IX.Add I.2.2. Increased ICSR reporting frequency

Most routine signal detection is aimed at identifying unknown, potentially causal associations between medicinal products and adverse events that are assumed to be constant over time. However, some causal associations of medicinal products with events of interest in the context of pharmacovigilance may show a marked temporal variation. Examples are manufacturing quality issues, a developing culture of abuse, evolving antimicrobial resistance or changes in the use of the product and, in particular, new off-label use. One way of detecting signals associated with such events, that may add value to simple disproportionality methods, is to monitor changes in the frequency of overall reporting for the products.

However, changes of reporting frequency are also expected that do not reflect new safety issues of the medicinal products. These may result from rapid increases in use when the product is first marketed or new indications are authorised, sudden changes in exposure (e.g. seasonal use of vaccines), publicity associated with unfounded safety concerns, reporting promoted by patient support schemes not clearly labelled as studies, clusters of ICSRs reported in the scientific literature or duplicated ICSR reports.
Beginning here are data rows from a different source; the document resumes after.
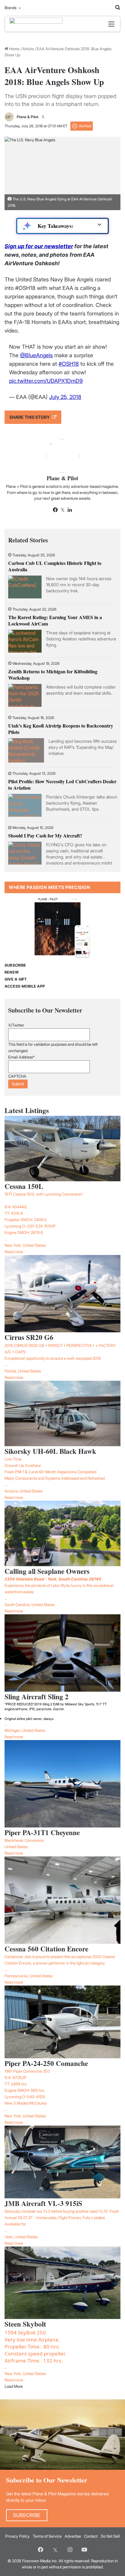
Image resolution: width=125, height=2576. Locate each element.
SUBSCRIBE (15, 965)
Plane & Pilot (28, 117)
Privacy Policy (17, 2536)
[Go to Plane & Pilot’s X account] (43, 117)
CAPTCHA (17, 1076)
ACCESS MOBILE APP (25, 986)
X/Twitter (16, 1025)
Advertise (73, 2536)
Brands (10, 7)
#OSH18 (69, 364)
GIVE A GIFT (16, 979)
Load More (14, 2386)
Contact (91, 2536)
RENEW (12, 972)
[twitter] (55, 2549)
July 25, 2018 (65, 397)
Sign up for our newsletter (39, 246)
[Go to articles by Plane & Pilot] (9, 117)
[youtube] (84, 2549)
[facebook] (40, 2549)
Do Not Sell (110, 2536)
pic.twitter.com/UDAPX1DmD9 (46, 381)
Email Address (21, 1057)
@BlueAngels (36, 355)
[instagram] (69, 2549)
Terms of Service (47, 2536)
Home (13, 48)
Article (28, 48)
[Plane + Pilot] (35, 24)
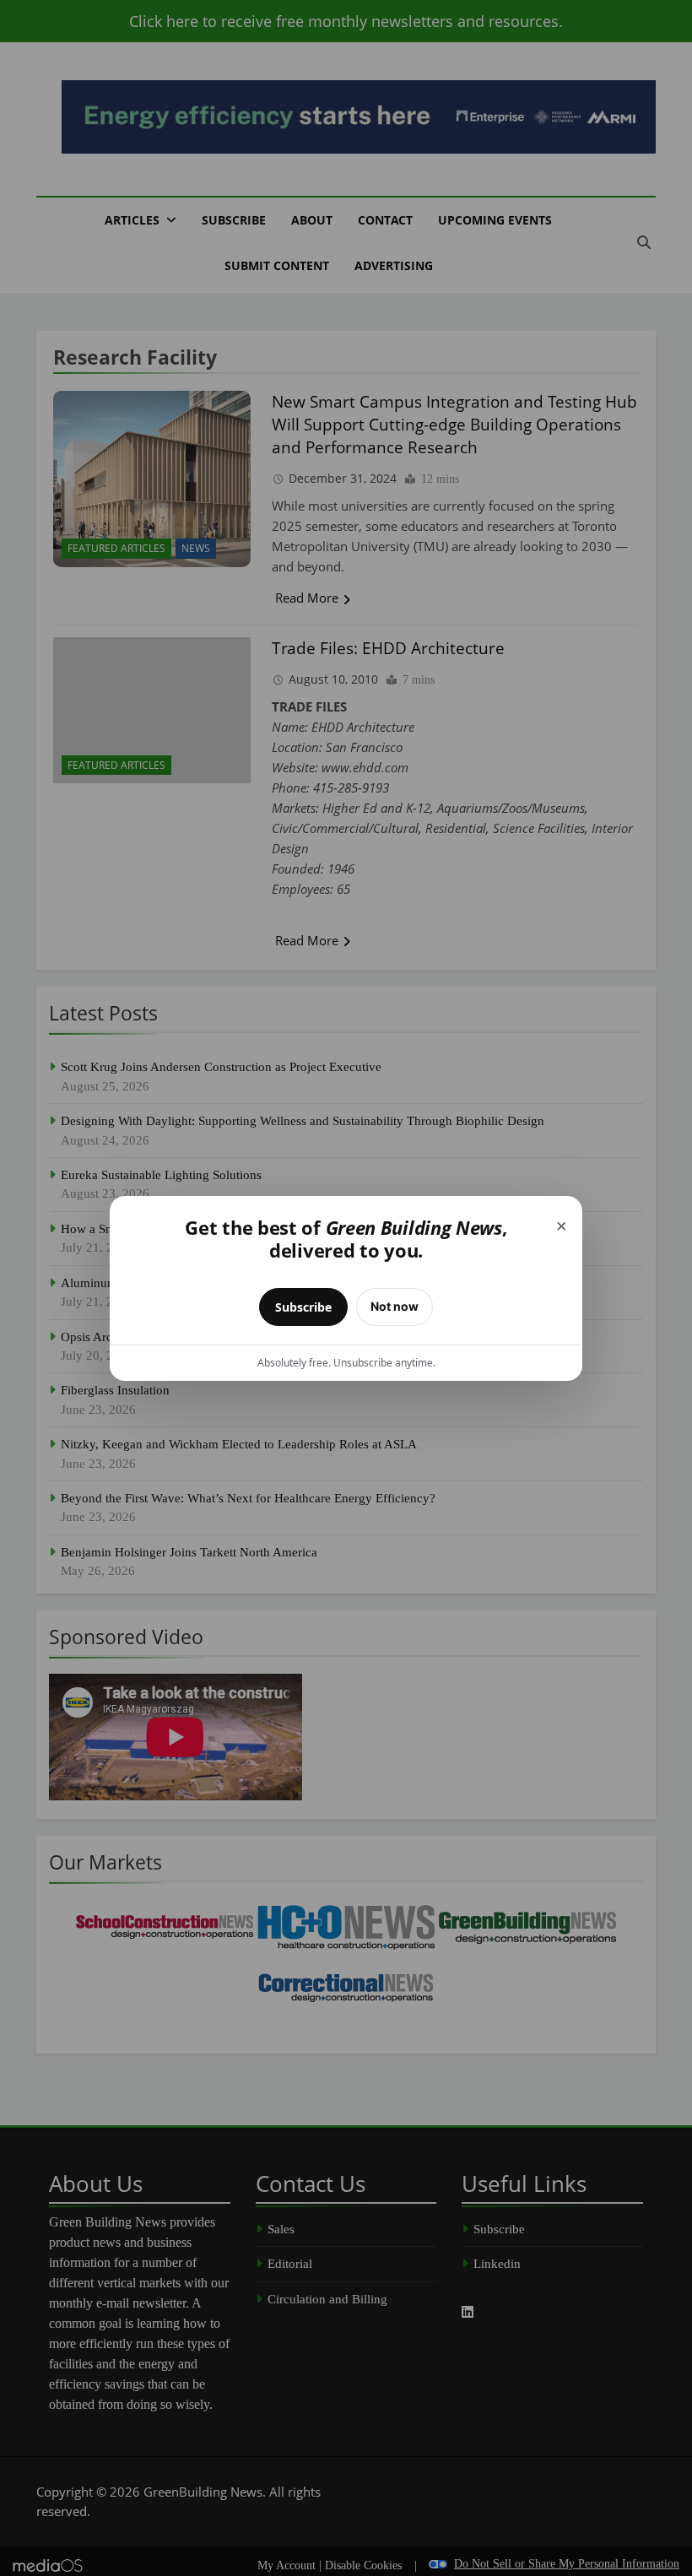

There are several options for detecting temporal changes in reporting frequency. The simplest method examines the changes in the number of ICSRs received per product over a fixed time period as an absolute count. Statistical tests compare recent counts with the latest count, testing for significant increases. Similar methods can be used at the DEC level and, for these, relative values compared to the total ICSR count for the product may be considered as an alternative to absolute counts. The method disregards however quantitative changes in exposure, which would impact on the frequency of adverse reactions.

Another option is to consider changes in the disproportionality statistics over time. This approach is less susceptible to increase in number of ICSRs triggered by effects related to the product rather than a specific adverse event – for example general publicity about the product, stimulated reporting (see GVP Annex I) or changes in exposure – however, results will still be influenced by the background distribution in the rest of the database and not only by changes in reporting frequency for the specific medicinal product. In addition, results might be less reactive to transient temporal variations since the focus is on changes in statistics based on the cumulative count, not in comparing recent counts with the latest count. This problem will be more pronounced when large numbers of cases have accumulated, as proportional changes will then be smaller.

Limited work has been performed to assess the effectiveness of these methods even if theoretically they seem appealing. Thus these methods might be implemented with ongoing quality control measures to ensure acceptable performance.